TIL that saying "holy shit don't use ChatGPT for medical advice" is a "purity test". i didn't know that before. in fact I still don't.
@davidgerard It's really quite a thing that we have reached the “have faith, unbeliever” stage of AI already. Although these are mostly also the guys who made “HODL” a thing.
Charlie the Unicorn

YouTube

@henryk @ianbetteridge @davidgerard

A serious problem with AI in its current form is its appearance of credibility. Mostly right is FAR more dangerous than obviously wrong.

If "we" don't watch out, AI will (or may have already become) a powerful tool of gaslighting and disinformation.

Semi-offtopic.... I cannot explain why, but I loved Charlie the Unicorn vids years ago.

@Lsamuelson57 @henryk @davidgerard On the other hand, “mostly right” is about the best humans get. The real problem is a lack of critical thinking on the part of the humans, who simply believe everything a machine says.

@ianbetteridge @henryk @davidgerard

Agreed, we must accept responsibility for our decisions, AI or not.

My complaint is about people with concentrated power and private agendas that produce falsehoods for their own gain. They work carefully (too often successfully) to prevent readers from making informed choices.

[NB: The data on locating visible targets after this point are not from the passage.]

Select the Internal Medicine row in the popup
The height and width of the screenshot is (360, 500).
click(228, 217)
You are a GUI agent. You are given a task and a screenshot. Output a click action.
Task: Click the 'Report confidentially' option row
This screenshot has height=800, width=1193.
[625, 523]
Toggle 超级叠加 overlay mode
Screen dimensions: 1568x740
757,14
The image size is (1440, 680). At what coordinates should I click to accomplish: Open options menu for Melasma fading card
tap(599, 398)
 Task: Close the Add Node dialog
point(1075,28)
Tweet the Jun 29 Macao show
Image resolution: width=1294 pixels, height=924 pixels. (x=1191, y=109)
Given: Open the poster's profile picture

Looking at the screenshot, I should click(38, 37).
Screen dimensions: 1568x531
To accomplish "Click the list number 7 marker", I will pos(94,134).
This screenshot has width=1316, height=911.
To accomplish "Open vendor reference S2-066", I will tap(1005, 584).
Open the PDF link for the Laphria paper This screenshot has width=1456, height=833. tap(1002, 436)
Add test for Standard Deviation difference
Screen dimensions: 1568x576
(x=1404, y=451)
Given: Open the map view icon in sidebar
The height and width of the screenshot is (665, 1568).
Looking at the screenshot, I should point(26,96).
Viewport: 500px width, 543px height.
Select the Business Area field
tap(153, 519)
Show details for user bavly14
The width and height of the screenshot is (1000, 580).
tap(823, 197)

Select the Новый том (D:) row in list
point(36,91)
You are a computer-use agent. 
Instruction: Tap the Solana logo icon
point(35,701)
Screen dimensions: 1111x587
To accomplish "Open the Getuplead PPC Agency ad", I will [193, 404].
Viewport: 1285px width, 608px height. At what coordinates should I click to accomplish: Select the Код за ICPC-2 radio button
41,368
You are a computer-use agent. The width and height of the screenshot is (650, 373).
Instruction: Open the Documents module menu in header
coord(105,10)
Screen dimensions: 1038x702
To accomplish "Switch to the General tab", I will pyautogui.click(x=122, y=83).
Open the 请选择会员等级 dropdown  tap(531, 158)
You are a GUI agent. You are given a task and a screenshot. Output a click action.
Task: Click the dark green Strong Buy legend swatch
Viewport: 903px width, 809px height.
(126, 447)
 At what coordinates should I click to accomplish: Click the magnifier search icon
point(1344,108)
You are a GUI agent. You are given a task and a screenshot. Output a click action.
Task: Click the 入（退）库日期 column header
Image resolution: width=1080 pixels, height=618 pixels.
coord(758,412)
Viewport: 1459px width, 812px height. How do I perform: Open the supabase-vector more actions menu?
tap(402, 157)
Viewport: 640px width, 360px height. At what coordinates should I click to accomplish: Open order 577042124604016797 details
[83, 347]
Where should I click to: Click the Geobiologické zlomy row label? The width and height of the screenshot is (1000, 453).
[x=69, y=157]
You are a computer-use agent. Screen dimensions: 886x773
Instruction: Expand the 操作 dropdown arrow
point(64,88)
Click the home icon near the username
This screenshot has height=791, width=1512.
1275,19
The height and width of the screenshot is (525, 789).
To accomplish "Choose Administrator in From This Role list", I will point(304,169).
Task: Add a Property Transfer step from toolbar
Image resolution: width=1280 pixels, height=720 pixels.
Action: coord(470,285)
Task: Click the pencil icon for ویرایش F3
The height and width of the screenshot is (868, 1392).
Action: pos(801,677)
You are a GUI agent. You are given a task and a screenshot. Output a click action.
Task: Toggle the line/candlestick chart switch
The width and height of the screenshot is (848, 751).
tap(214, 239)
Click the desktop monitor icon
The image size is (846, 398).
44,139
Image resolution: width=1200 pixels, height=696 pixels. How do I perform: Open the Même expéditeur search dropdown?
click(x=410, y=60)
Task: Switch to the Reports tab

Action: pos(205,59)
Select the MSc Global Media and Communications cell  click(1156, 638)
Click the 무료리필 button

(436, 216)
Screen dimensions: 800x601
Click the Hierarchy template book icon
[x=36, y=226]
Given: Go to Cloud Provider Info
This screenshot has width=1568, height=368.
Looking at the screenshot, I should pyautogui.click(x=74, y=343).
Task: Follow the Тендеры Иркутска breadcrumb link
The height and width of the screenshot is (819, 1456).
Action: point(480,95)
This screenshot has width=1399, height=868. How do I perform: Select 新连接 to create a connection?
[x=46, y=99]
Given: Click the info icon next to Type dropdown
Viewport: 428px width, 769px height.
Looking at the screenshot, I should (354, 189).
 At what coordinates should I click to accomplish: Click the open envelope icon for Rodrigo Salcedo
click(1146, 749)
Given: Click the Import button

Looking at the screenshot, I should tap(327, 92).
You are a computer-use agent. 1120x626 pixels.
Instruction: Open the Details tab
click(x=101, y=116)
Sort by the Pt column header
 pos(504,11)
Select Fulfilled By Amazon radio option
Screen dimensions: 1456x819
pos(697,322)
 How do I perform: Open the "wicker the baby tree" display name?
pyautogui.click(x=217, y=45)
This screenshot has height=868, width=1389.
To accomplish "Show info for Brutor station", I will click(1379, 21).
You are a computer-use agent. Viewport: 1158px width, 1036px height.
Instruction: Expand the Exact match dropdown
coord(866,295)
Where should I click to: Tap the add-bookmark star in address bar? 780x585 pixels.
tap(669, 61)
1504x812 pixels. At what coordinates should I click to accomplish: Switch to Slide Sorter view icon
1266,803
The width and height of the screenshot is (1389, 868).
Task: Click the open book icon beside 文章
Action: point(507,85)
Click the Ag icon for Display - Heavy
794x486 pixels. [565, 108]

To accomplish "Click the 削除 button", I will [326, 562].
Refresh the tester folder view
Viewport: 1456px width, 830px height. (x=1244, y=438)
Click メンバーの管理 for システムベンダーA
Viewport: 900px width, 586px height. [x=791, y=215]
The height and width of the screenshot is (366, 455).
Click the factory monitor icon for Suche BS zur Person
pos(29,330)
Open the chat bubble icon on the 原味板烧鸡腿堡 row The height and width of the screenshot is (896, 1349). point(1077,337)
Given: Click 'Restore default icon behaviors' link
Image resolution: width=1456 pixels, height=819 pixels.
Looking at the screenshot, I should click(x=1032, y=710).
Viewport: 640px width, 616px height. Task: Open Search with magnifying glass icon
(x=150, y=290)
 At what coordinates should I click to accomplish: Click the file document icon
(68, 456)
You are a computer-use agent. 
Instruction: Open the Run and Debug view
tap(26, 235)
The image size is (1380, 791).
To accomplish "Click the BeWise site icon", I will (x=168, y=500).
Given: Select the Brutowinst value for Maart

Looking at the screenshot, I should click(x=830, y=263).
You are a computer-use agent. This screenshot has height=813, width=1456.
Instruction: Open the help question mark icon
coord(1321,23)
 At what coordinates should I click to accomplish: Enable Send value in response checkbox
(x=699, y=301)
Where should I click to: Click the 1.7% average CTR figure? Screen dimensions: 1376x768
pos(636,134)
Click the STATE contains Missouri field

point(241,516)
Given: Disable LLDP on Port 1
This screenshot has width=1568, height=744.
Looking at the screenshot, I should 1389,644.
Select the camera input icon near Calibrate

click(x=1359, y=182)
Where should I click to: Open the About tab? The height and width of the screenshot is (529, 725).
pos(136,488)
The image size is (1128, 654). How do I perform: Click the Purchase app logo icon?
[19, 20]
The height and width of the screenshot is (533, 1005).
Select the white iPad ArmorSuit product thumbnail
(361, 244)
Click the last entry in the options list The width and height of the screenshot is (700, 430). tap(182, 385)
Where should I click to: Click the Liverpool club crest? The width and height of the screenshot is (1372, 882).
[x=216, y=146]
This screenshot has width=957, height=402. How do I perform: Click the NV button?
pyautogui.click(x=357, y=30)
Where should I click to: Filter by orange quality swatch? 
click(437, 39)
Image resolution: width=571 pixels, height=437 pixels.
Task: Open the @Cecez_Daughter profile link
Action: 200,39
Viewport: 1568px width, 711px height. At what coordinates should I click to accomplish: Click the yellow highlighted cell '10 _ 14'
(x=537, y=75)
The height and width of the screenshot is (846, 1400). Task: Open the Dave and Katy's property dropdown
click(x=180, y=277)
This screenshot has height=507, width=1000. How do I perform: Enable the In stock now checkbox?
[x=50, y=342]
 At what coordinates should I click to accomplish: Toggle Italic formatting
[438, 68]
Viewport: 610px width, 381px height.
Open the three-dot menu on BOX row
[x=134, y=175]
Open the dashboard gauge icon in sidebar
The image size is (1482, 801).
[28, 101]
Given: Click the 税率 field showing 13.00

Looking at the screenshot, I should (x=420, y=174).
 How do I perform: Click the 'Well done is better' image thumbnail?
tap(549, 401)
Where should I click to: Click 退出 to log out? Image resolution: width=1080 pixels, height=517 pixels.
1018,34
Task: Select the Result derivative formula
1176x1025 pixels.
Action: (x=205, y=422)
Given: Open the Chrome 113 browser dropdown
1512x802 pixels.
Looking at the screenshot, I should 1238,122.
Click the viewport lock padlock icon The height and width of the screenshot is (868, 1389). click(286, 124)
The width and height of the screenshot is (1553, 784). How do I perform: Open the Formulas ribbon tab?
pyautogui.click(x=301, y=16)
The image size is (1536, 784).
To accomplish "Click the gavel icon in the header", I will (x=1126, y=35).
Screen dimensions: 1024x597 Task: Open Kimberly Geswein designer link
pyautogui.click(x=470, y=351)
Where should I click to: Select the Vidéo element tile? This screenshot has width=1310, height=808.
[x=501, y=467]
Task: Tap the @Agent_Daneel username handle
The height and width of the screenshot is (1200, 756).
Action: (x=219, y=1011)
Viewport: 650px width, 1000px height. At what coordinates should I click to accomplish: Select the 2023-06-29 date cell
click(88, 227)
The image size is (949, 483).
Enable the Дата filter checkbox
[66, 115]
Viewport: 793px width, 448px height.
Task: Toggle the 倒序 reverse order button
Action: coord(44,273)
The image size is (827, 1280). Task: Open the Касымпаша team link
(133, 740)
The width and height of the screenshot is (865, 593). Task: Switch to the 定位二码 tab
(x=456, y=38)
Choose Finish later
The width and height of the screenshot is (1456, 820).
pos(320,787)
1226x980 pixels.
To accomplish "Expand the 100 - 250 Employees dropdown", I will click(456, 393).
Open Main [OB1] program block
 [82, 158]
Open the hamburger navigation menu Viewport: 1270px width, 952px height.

For example, health-oriented information. The underlying phenomena are subtle enough that it takes a medical genius to wade through input that sounds credible but is not.

@Lsamuelson57 @ianbetteridge @henryk @davidgerard Yeah I think these LLMs are far worse than “mostly right.” More like “almost certainly wrong ‘somewhere’ but unless you’re an expert in the thing you’re asking about you won’t be able to easily determine where.” And of course when health care is involved: “and you could die.”